[Extract provided — start]

It was down, but not out. When Kingsley-Heath’s client opened fire, the lion made a single bound of 22ft towards the two men. Kingsley-Heath dropped to the ground and smashed the barrel of his .470 rifle over the animal’s head, breaking the stock at the pistol grip; the lion staggered. As his gunbearers and client ran for cover Kingsley-Heath struggled on to his elbows to get clear.
“Too late,” he recalled, “the lion was upon me, I smelt his foul breath as, doubling my legs up to protect my stomach, I hit him in the mouth with my right fist as hard as I could. His mouth must have been partly open as my fist went straight in.”

[Extract provided — finish]
[Extracted entries — start]

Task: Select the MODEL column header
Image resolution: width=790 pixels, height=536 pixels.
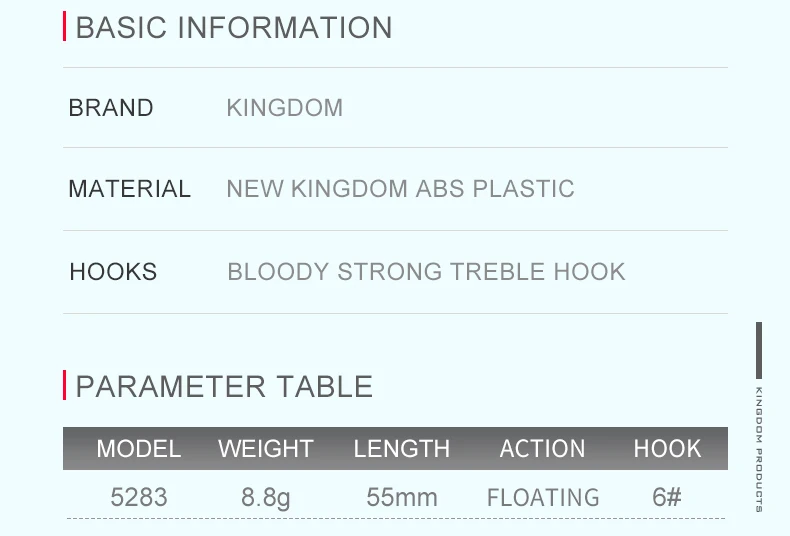Action: [x=139, y=449]
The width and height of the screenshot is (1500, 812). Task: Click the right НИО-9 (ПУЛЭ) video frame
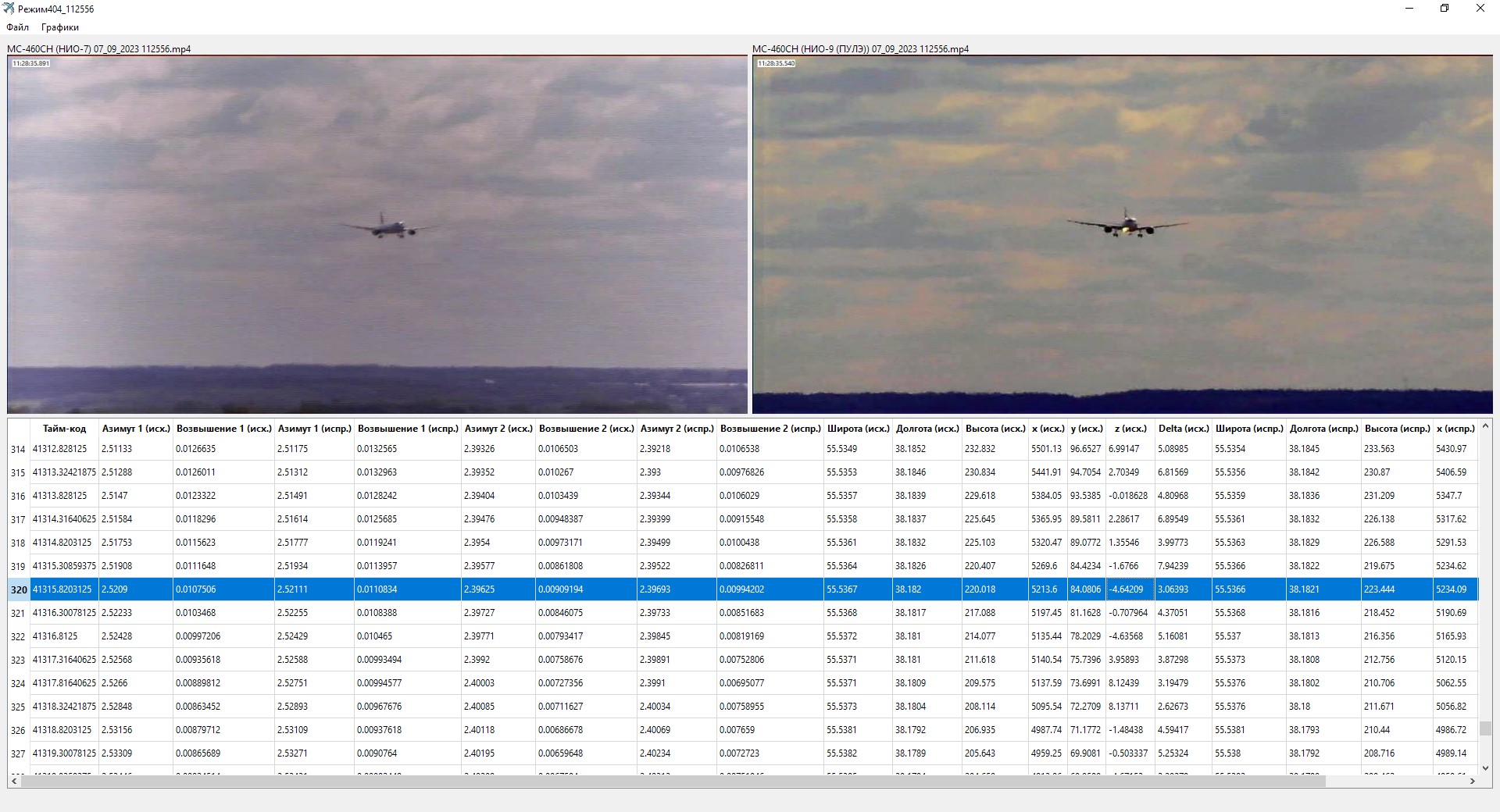coord(1122,234)
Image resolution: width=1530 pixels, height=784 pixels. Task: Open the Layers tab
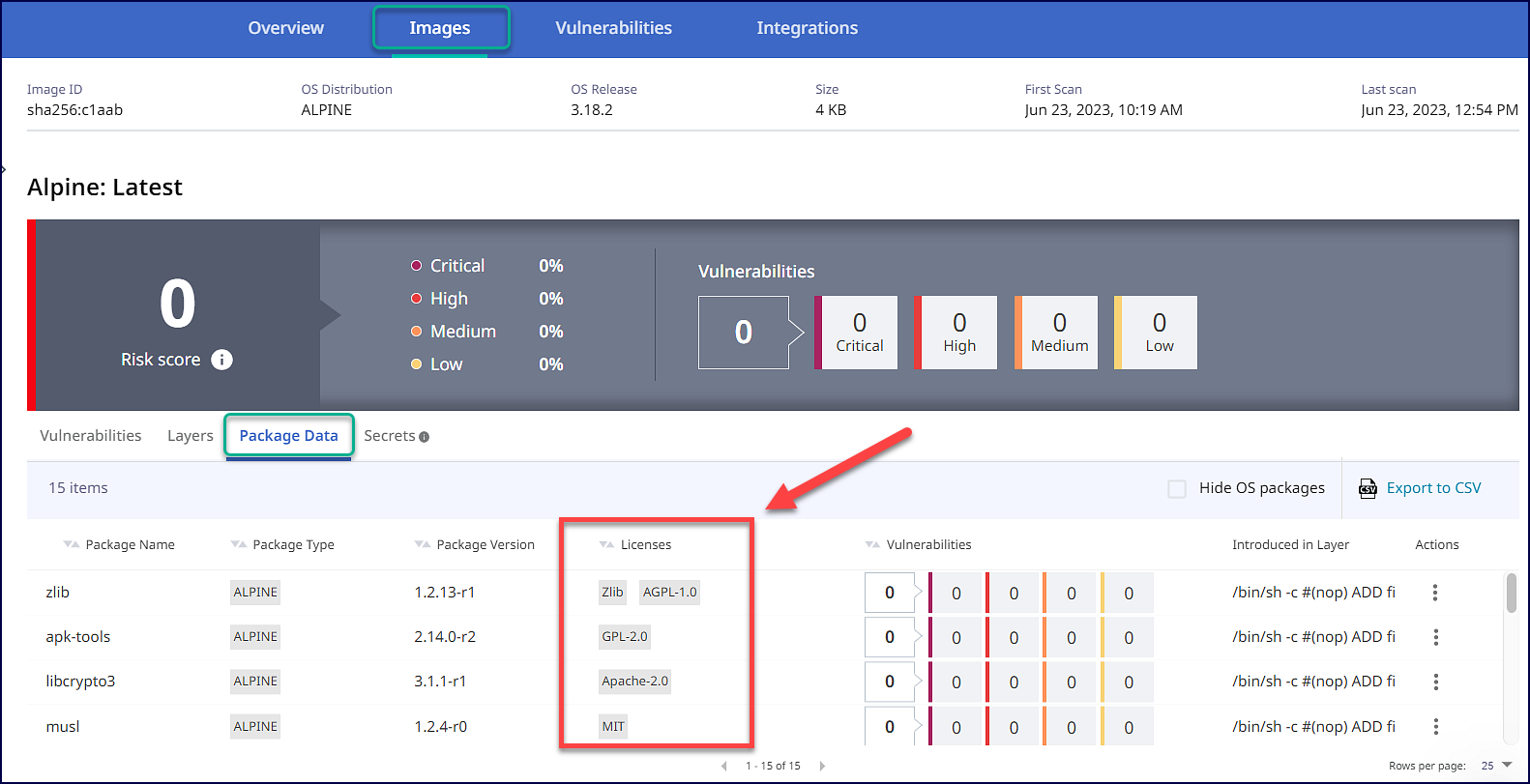(x=190, y=436)
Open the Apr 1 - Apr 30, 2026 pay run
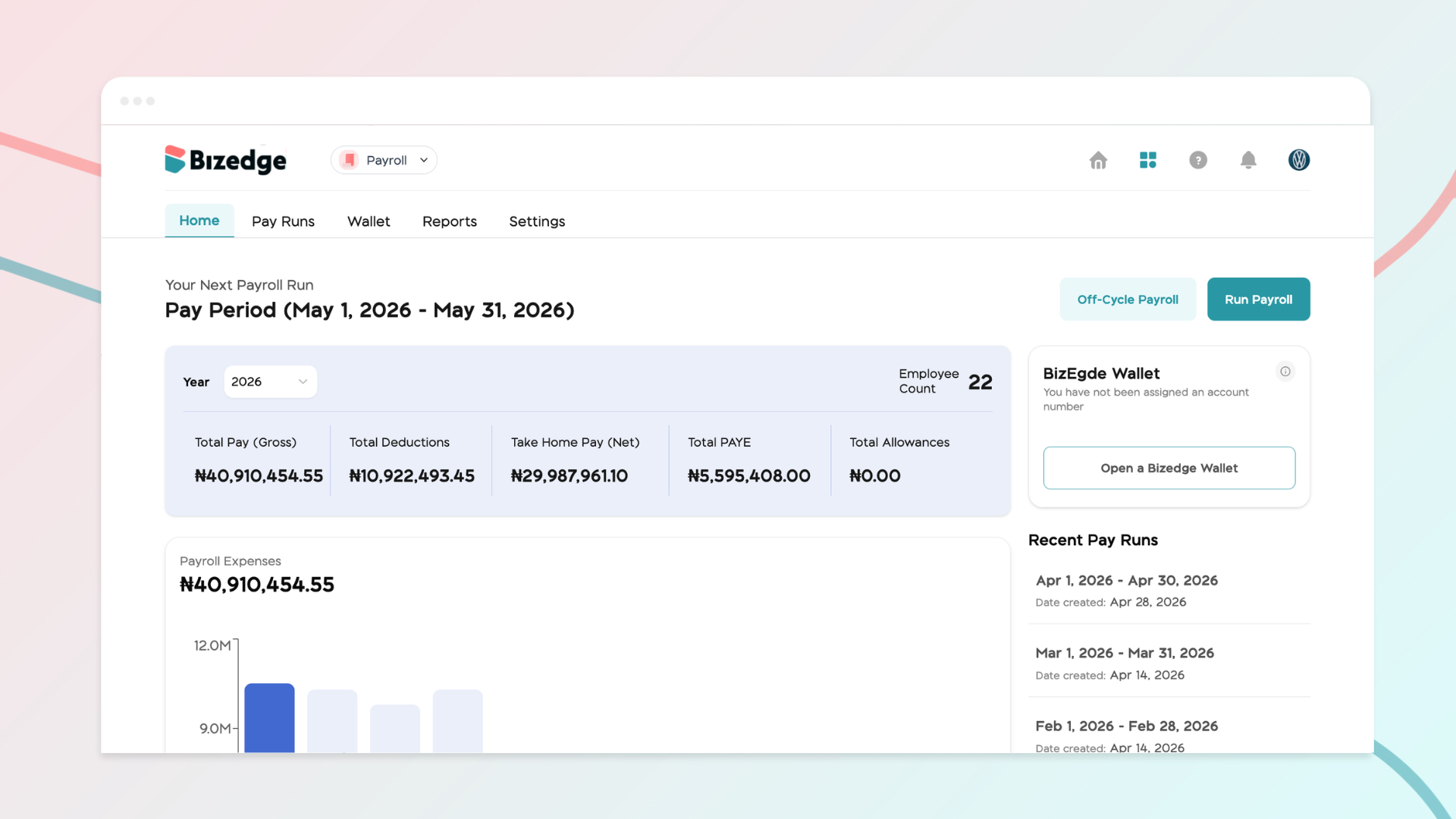Screen dimensions: 1456x819 1169,590
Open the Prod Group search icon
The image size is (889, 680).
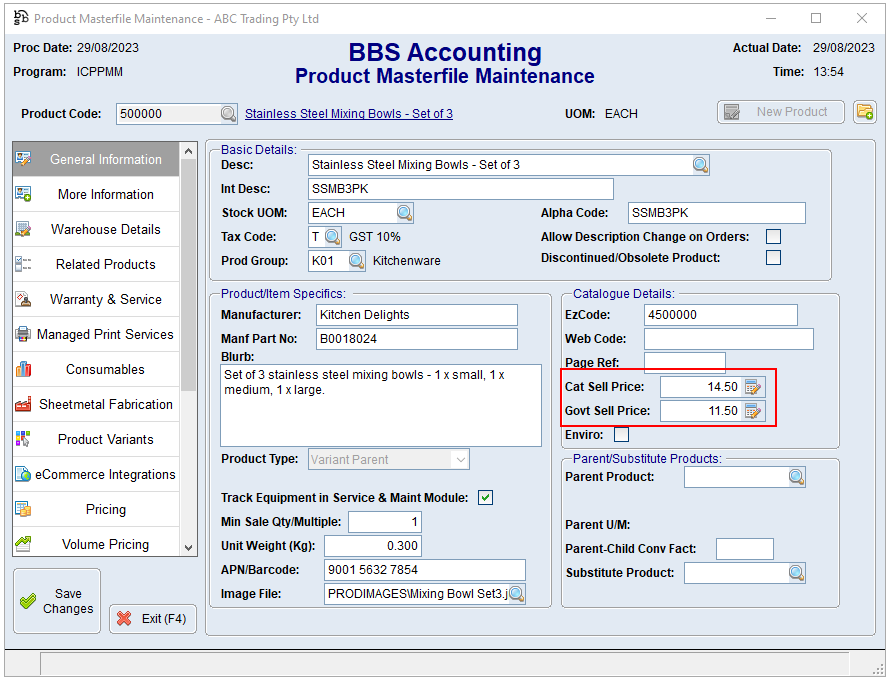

[Extracted entries — finish]

### [Exercise set]
A – Rewrite the paragraph of the lion-attack passage that begins "It was down, but not out" more briefly, keeping its main facts.
B – Return the stretch of the lion-attack passage from "It was down, but" through "to get clear.", word for word.
C – Resume the lion-attack passage after its final sentence.

### [Exercise results]
A – The wounded lion was still dangerous. When Kingsley-Heath's client fired, it leapt 22ft toward the two men. Kingsley-Heath dropped to the ground and smashed his .470 rifle over its head, breaking the stock at the pistol grip, and the lion staggered. His gunbearers and client ran for cover while he struggled onto his elbows to get clear.

B –
It was down, but not out. When Kingsley-Heath’s client opened fire, the lion made a single bound of 22ft towards the two men. Kingsley-Heath dropped to the ground and smashed the barrel of his .470 rifle over the animal’s head, breaking the stock at the pistol grip; the lion staggered. As his gunbearers and client ran for cover Kingsley-Heath struggled on to his elbows to get clear.

C –
With a single jerk of its head, the lion broke Kingsley-Heath’s right arm; as he punched it with his left fist, the lion bit clean through his left wrist, breaking the left arm and leaving the hand hanging by its sinews. Next it clamped his foot in its jaws, crushing the bones in it by twisting his ankle.One of the gunbearers arrived, threw himself on the animal’s back and stabbed it repeatedly with a hunting knife. With Kingsley-Heath’s foot still locked in its mouth, the lion was finally shot dead. The client reappeared, and with his rifle blew the creature’s jaws apart so that Kingsley-Heath’s foot could be removed.
“I was bleeding heavily … shaking uncontrollably, felt cold, and was likely to lose consciousness,” he wrote later. “I knew that if I did so, I might die.” Instead, after an agonising and protracted medical evacuation, followed by surgery and a bout of malaria, he eventually recovered.